Records from a collection
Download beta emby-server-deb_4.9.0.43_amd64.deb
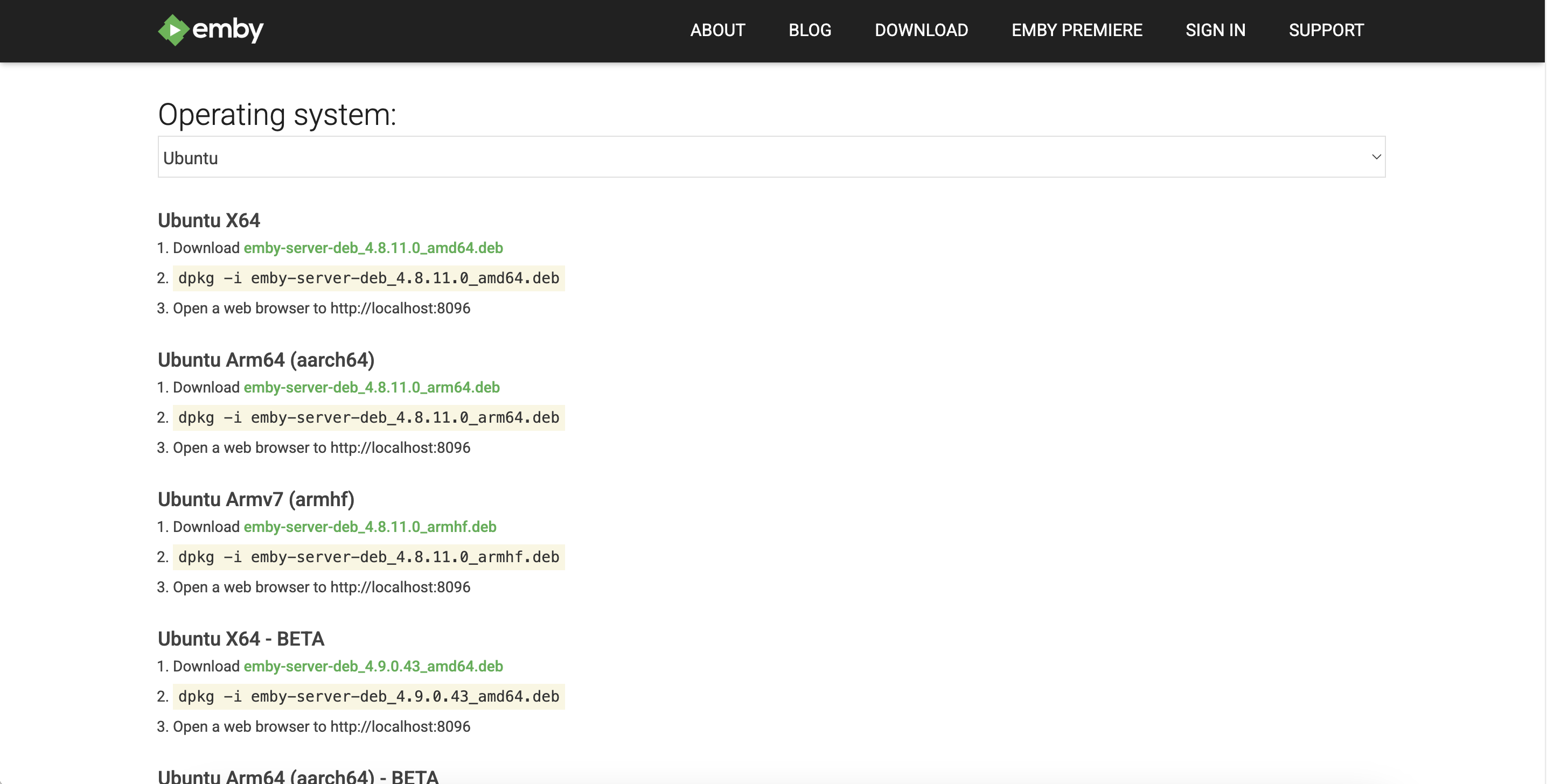Image resolution: width=1547 pixels, height=784 pixels. pos(373,666)
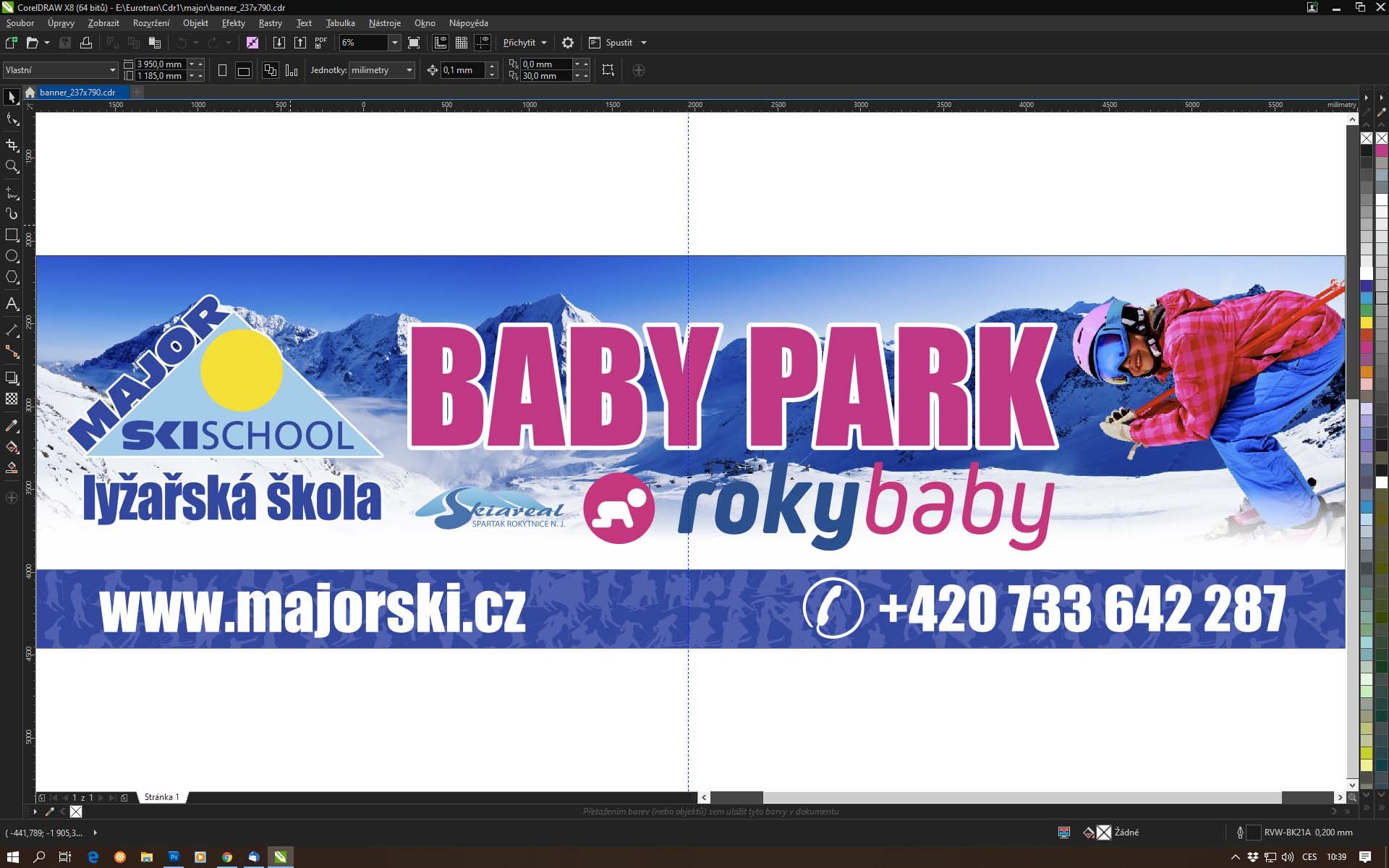Click the Publish to PDF icon
Viewport: 1389px width, 868px height.
[320, 43]
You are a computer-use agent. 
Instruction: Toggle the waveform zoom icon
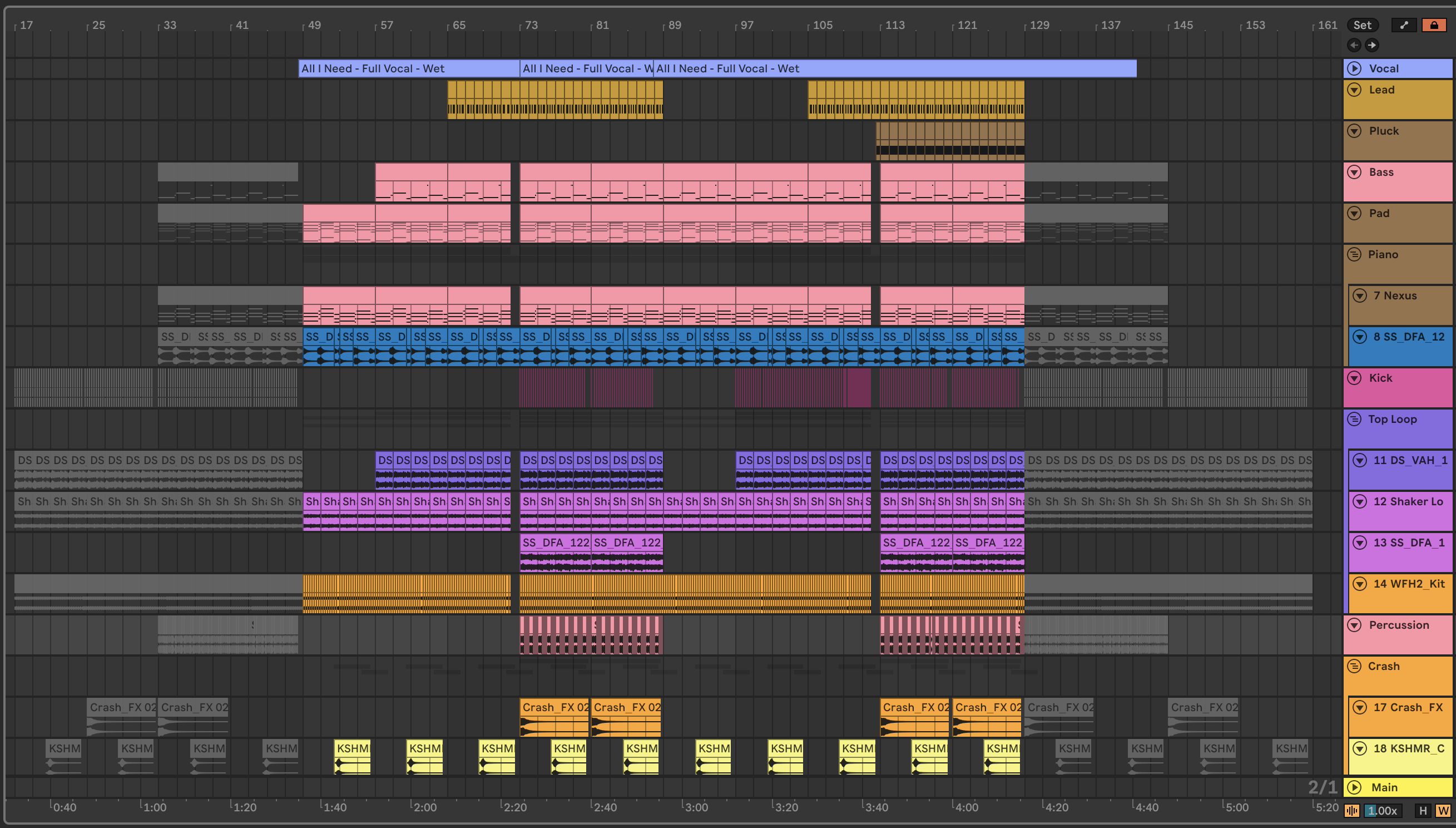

> [Assignment]
The line containing "You are a computer-use agent." and every line after it, up to the last line of the data, should be returned exactly, without the pictures.

> [Expected answer]
You are a computer-use agent. 
Instruction: Toggle the waveform zoom icon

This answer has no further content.